Top seeds: With a few minor exceptions, the top guns are locked and loaded. Defending champion Novak Djokovic has dropped 10 games in his first three matches. And that's twice as many as Maria Sharapova. Neither Roger Federer nor Rafael Nadal has lost a set, and the same can be said for Serena Williams, Caroline Wozniacki and Victoria Azarenka, among others. Bring it on, Week 2.
Kei Nishikori: The 22-year-old is the first Japanese player to reach the fourth round of the Australian Open, matching his career-best result at a Grand Slam tournament.
Australian men: Whereas Sam Stosur couldn't withstand the pressure of being a star attraction, teenager Bernard Tomic fed off the partisan support. Before falling to Federer in straight sets, the 19-year-old rallied to oust Fernando Verdasco, Sam Querrey and Alexandr Dolgopolov. Meanwhile, 30-year-old Lleyton Hewitt joined Tomic in the fourth round, giving Australia two men in the last 16 for the first time since 2004.
Zheng Jie: After winning the Auckland tune-up, the unseeded 28-year-old has continued to roll with three consecutive straight-set victories.
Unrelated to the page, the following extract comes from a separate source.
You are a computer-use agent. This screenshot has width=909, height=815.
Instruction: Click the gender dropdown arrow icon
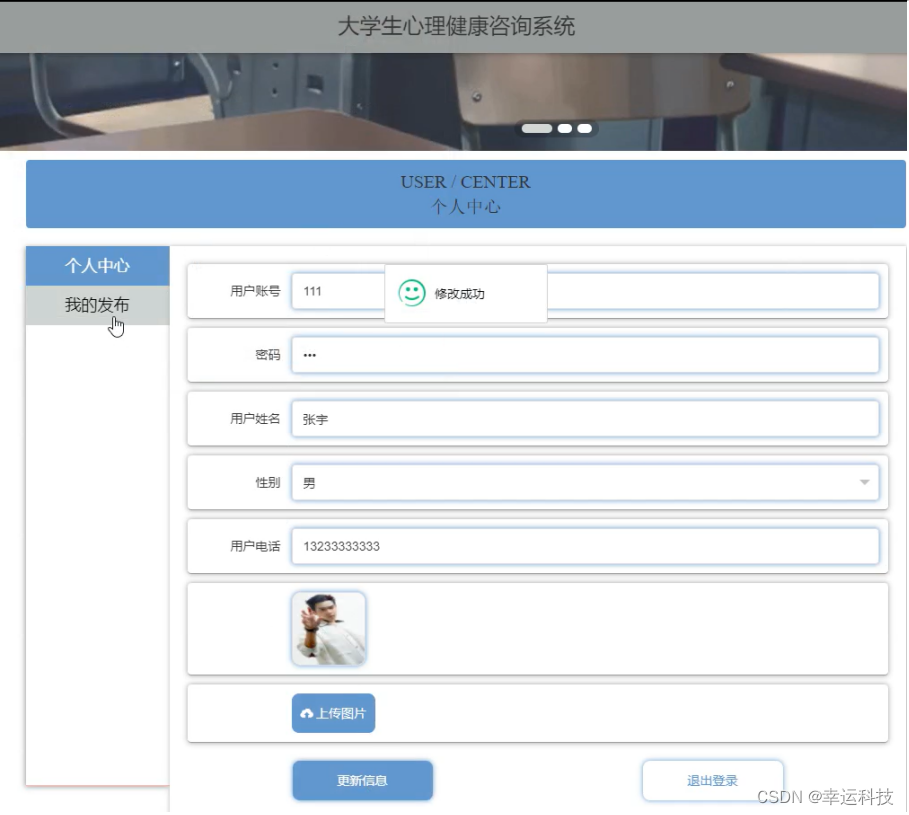coord(863,482)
This is her deepest run at a major since making the 2010 semifinals in Melbourne.
Lucky Eleven: Juan Martin del Potro and Kim Clijsters -- both seeded No. 11 -- are into the second week. Del Potro, his comeback from wrist surgery gathering momentum, will face Federer in the quarterfinals. Clijsters will meet Wozniacki in the quarterfinals after overcoming an ankle injury to defeat Li Na in a rematch of last year's final.
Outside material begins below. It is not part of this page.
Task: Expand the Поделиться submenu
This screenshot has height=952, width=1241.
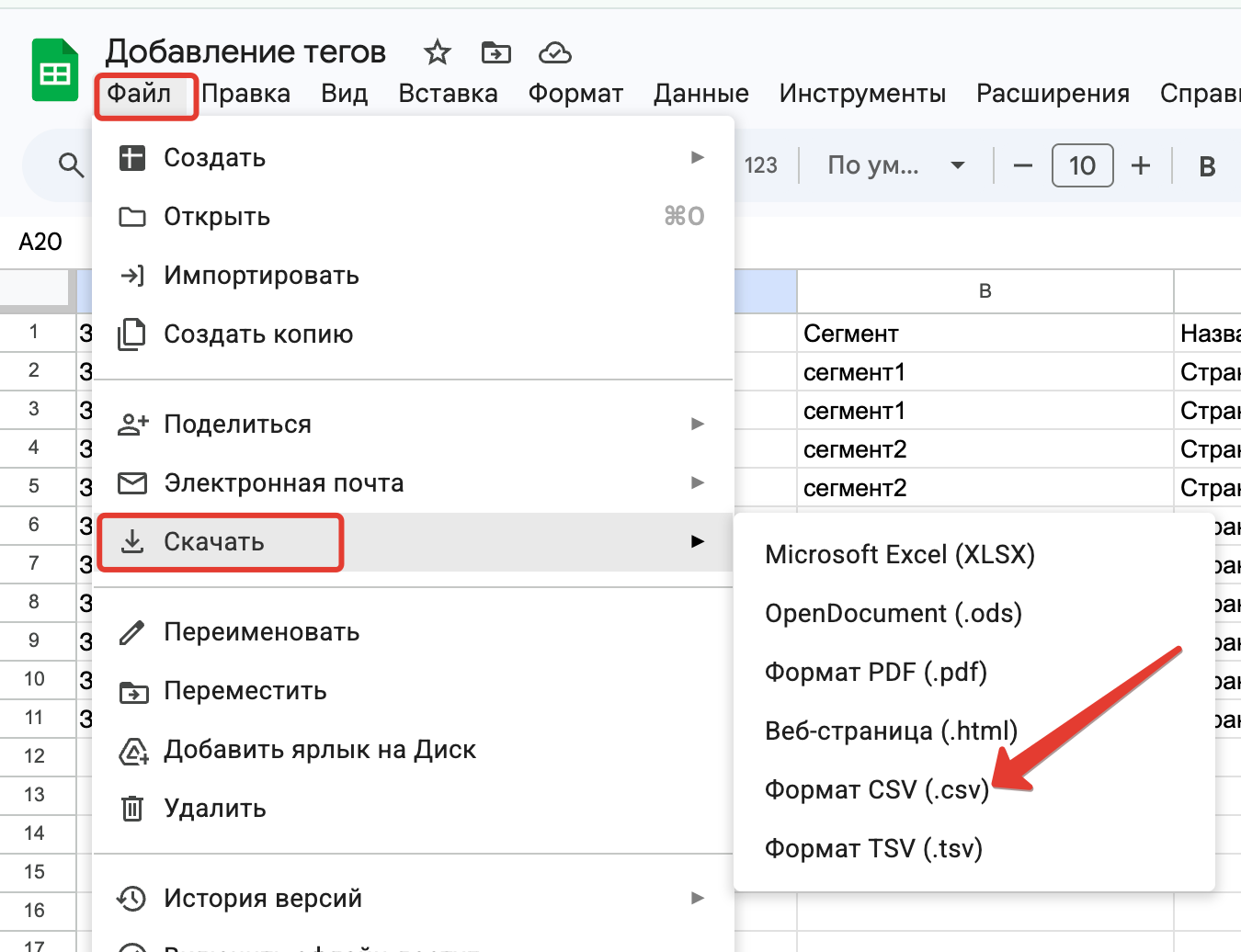Action: tap(414, 425)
American prospects: None are left at the dance, but some glimmers of hope courtesy of Ryan Harrison (who took a set against Andy Murray in the first round), Sloane Stephens (who won her first-round match and had a near-miss against Svetlana Kuznetsova) and Christina McHale (who made the third round for the second straight major).
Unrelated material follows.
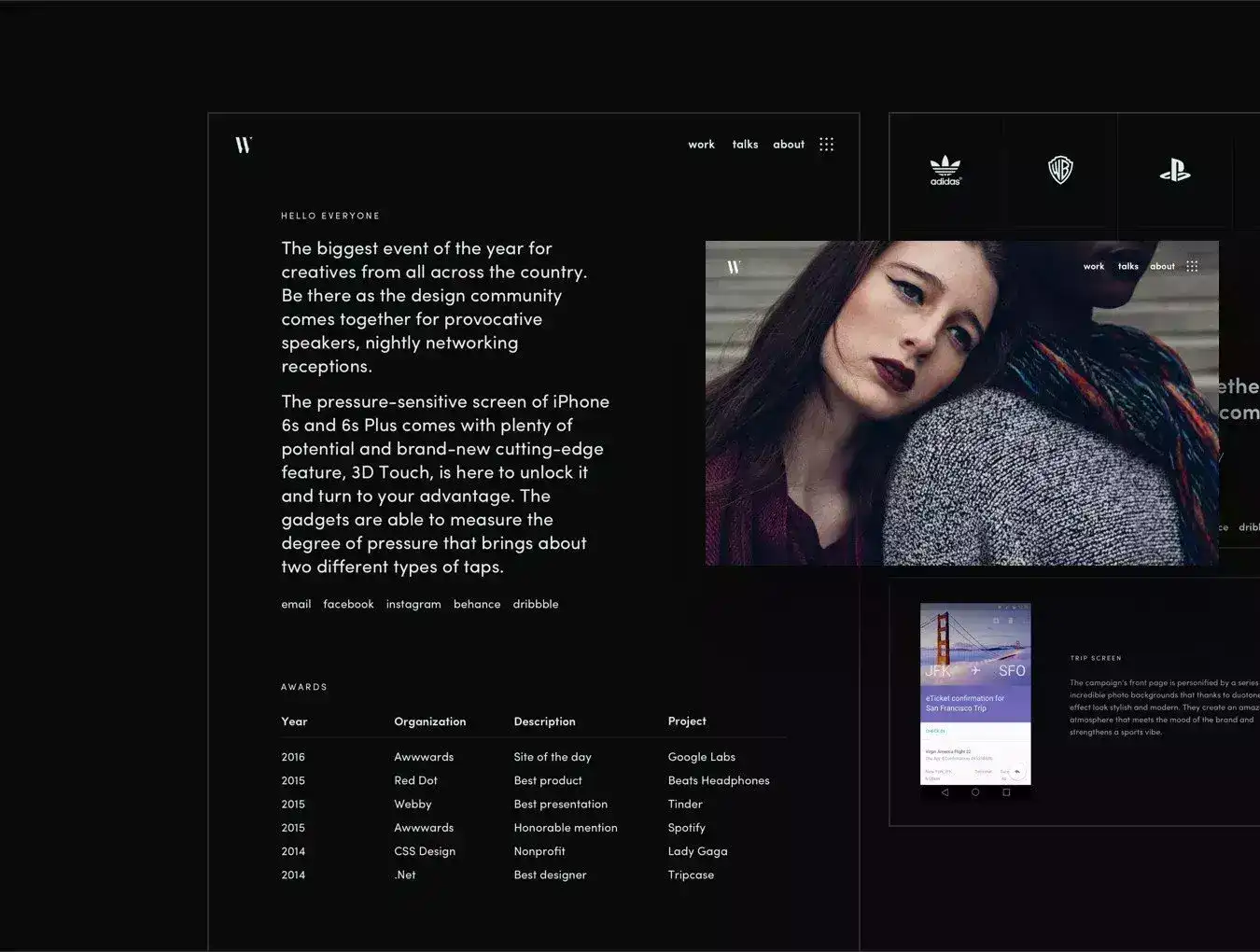
Task: Select talks on the portrait photo navigation
Action: (1128, 267)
Laura Robson: The British teen wore a rainbow hairband onto Margaret Court Arena, one of the few players to issue a protest over Court's comments against gay marriage. (Robson then lost 6-2, 6-0 to Jelena Jankovic.)
Tomas Berdych: He advanced to the quarterfinals with a courageous four-set win over Nicolas Almagro -- which was completely overshadowed by his refusal to shake his opponent's hand.
Casey Dellacqua: The endearing Aussie -- sidelined for so long by injury -- scored an impressive first-round win, beating Bojana Jovanovski. Then she mustered just one game against Azarenka in the second round.
ESPN: Unobjectionable coverage as usual. The mothership in Bristol, though, could help with the promotion, starting with more mentions on SportsCenter or PTI. And we're getting complaints that the coverage is heavily skewed toward the men.
Tecnifibre: Baghdatis' display was not a ringing endorsement for customer satisfaction. But a viral video is a viral video.
Verizon: The company rolled out Tennis Channel in time for the Australian Open and announced a new multiyear carriage agreement.
Mardy Fish: The top American, seeded eighth, once again went ker-plooey in a major. A second-rounder against Alejandro Falla? That's just a match you have to figure out a way to win.
Sam Stosur: Palpably nervous, the winner of the last major -- and local favorite -- went down in the first round. This had echoes of Amelie Mauresmo in France. It's no coincidence that Stosur's major breakthrough (winning the 2011 U.S. Open) came thousands of miles and 16 times zones from home.
Injury mania: If the tours are ever short of cash, they might consider a co-pay for every trainer call. Here it is the third week of January and an unending stream of players are banged up (in the case of Andy Roddick, so much so that he retired from his second-round match against Lleyton Hewitt). Whatever the cause -- too many hard-court matches, runaway technology, heavy balls -- it's negligent that the tours aren't taking this more seriously.
Activist judges: Either enforce rules absolutely, including the time violations, or show more discretion. The officiating at the end of the David Nalbandian-John Isner match was the most egregious. And the chair umpire messed up the score during Vania King's loss to Ana Ivanovic -- remarkable given that it was a prime match on a show court.